At first, lets see which columns have missing values.
data[data.columns[data.isnull().sum() > 0].tolist()].info()
<class 'pandas.core.frame.DataFrame'> RangeIndex: 1460 entries, 0 to 1459 Data columns (total 19 columns): LotFrontage 1201 non-null float64 Alley 91 non-null object MasVnrType 1452 non-null object MasVnrArea 1452 non-null float64 BsmtQual 1423 non-null object BsmtCond 1423 non-null object BsmtExposure 1422 non-null object BsmtFinType1 1423 non-null object BsmtFinType2 1422 non-null object Electrical 1459 non-null object FireplaceQu 770 non-null object GarageType 1379 non-null object GarageYrBlt 1379 non-null float64 GarageFinish 1379 non-null object GarageQual 1379 non-null object GarageCond 1379 non-null object PoolQC 7 non-null object Fence 281 non-null object MiscFeature 54 non-null object dtypes: float64(3), object(16) memory usage: 216.8+ KB
Now I create lists of columns with missing values in train and test. Then I use list comprehension to get a list with columns which are present in test but not in train.

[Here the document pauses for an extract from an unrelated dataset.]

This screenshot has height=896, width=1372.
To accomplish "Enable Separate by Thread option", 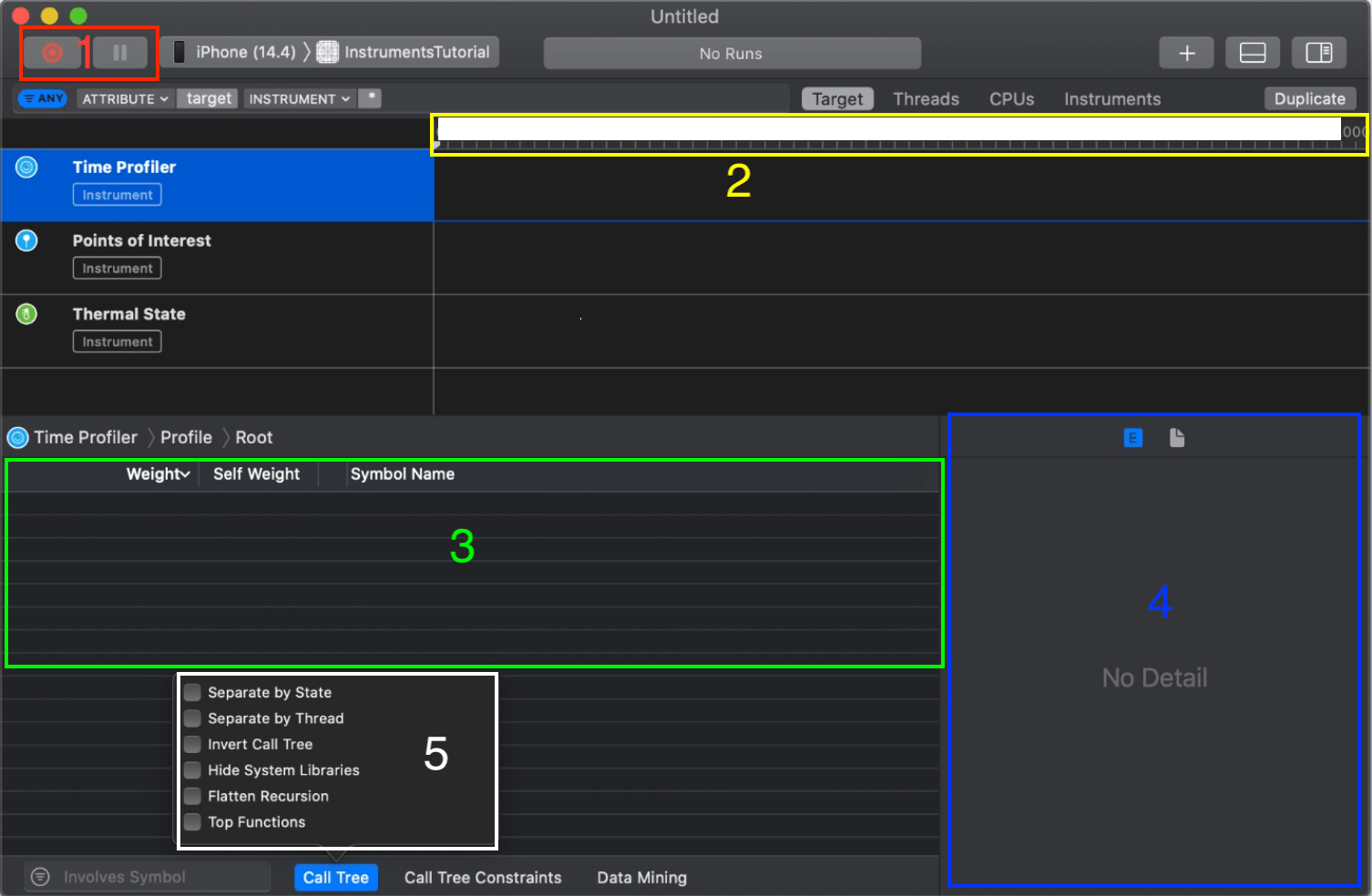I will [x=192, y=718].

Then I find the columns which are present in train but not in test.
list_data = data.columns[data.isnull().sum() > 0].tolist()
list_test = test.columns[test.isnull().sum() > 0].tolist()

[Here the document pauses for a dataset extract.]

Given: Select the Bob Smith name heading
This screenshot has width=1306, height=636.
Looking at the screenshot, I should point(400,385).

test[list(i for i in list_test if i not in list_data)].info()
<class 'pandas.core.frame.DataFrame'> RangeIndex: 1459 entries, 0 to 1458 Data columns (total 15 columns): MSZoning 1455 non-null object Utilities 1457 non-null object Exterior1st 1458 non-null object Exterior2nd 1458 non-null object BsmtFinSF1 1458 non-null float64 BsmtFinSF2 1458 non-null float64 BsmtUnfSF 1458 non-null float64 TotalBsmtSF 1458 non-null float64 BsmtFullBath 1457 non-null float64 BsmtHalfBath 1457 non-null float64 KitchenQual 1458 non-null object Functional 1457 non-null object GarageCars 1458 non-null float64 GarageArea 1458 non-null float64 SaleType 1458 non-null object dtypes: float64(8), object(7) memory usage: 171.1+ KB
data[list(i for i in list_data if i not in list_test)].info()
<class 'pandas.core.frame.DataFrame'> RangeIndex: 1460 entries, 0 to 1459 Data columns (total 1 columns): Electrical 1459 non-null object dtypes: object(1) memory usage: 11.5+ KB
No value in the following columns probably means absense of it:
For other variables missing values could be replaced with most common parameters:
#Create a list of column to fill NA with "None" or 0.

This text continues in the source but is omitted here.